Editorial—Rebutan wilayah antarprovinsi dalam satu negara seharusnya menjadi alarm bahaya yang memekakkan telinga para pengambil kebijakan. Polemik pengalihan empat pulau dari Provinsi Aceh ke Sumatera Utara belum lama ini menjadi bukti bahwa sistem otonomi daerah (OTDA) yang selama ini digadang sebagai solusi pemerataan justru menyisakan banyak celah. Terlebih, ketika terungkap bahwa wilayah sengketa tersebut menyimpan potensi kekayaan alam berupa migas, wajar jika publik mencium aroma perebutan sumber daya atas nama administrasi.
Pemerintah pusat berdalih bahwa pengalihan ini murni soal batas administratif berdasarkan Peraturan Menteri Dalam Negeri. Namun gelombang protes dari berbagai tokoh Aceh menunjukkan bahwa masalah ini bukan hanya soal garis koordinat, tetapi juga menyangkut rasa keadilan, identitas, dan trauma sejarah. Pulau-pulau tersebut, yang secara geografis dekat dengan Aceh dan memiliki keterikatan sosial dengan masyarakat Aceh, tiba-tiba ditetapkan sebagai bagian dari Sumatera Utara. Lebih ironis lagi, ini terjadi tanpa proses partisipatif yang transparan dan menyeluruh.

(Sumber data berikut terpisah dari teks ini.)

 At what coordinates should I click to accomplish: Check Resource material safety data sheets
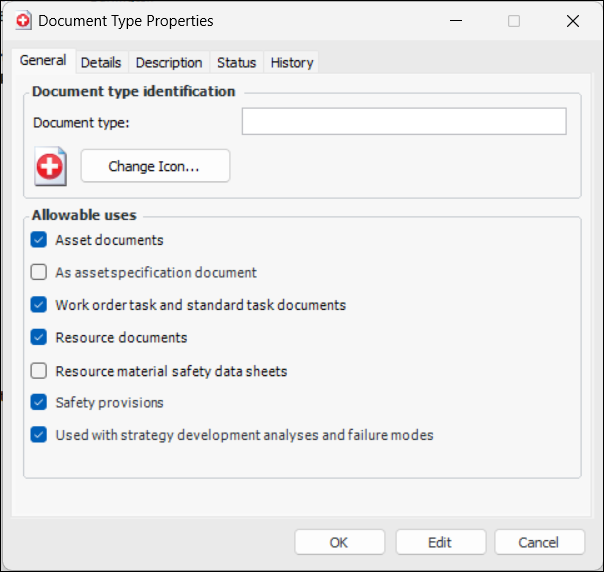[39, 371]
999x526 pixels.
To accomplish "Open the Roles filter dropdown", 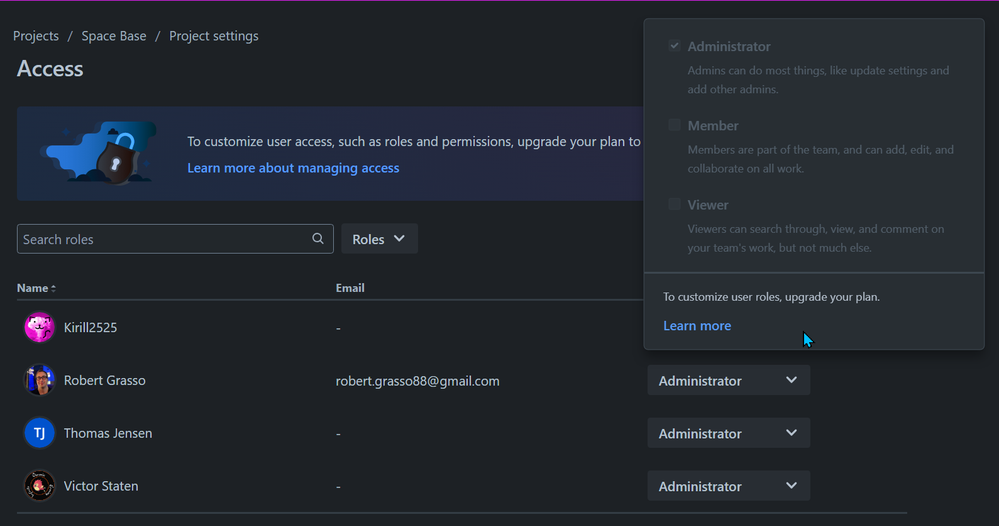I will coord(379,239).
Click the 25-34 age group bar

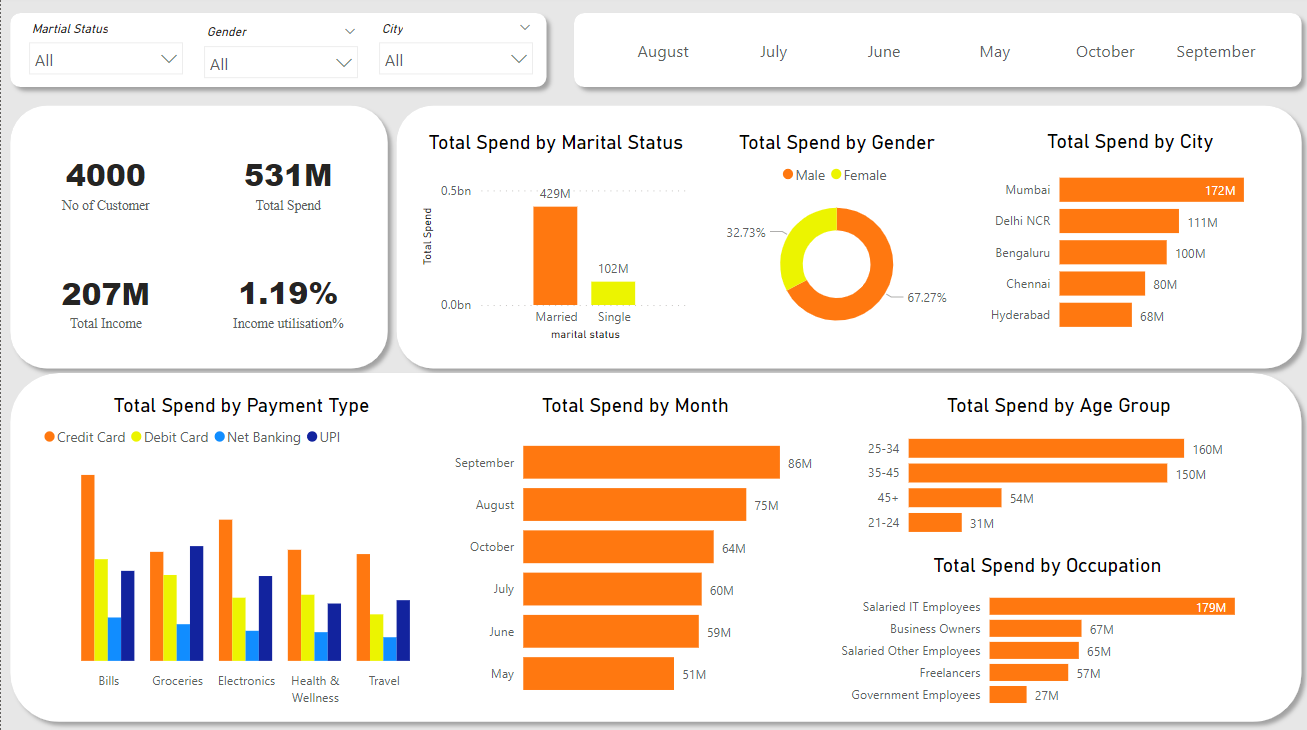point(1045,449)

Fenomena ini membuka borok lama dari sistem OTDA yang dijalankan di bawah kerangka negara demokrasi sekuler-kapitalistik. Dalam sistem ini, desentralisasi bukan hanya soal pemberian kewenangan kepada daerah, tetapi juga pembebanan tanggung jawab pengelolaan anggaran, pembangunan, dan eksplorasi sumber daya alam. Akibatnya, setiap provinsi atau kabupaten memiliki kepentingan besar dalam memperluas wilayahnya jika terdapat indikasi potensi kekayaan ekonomi, seperti migas, tambang, atau hasil laut. Wilayah menjadi komoditas, bukan lagi amanah.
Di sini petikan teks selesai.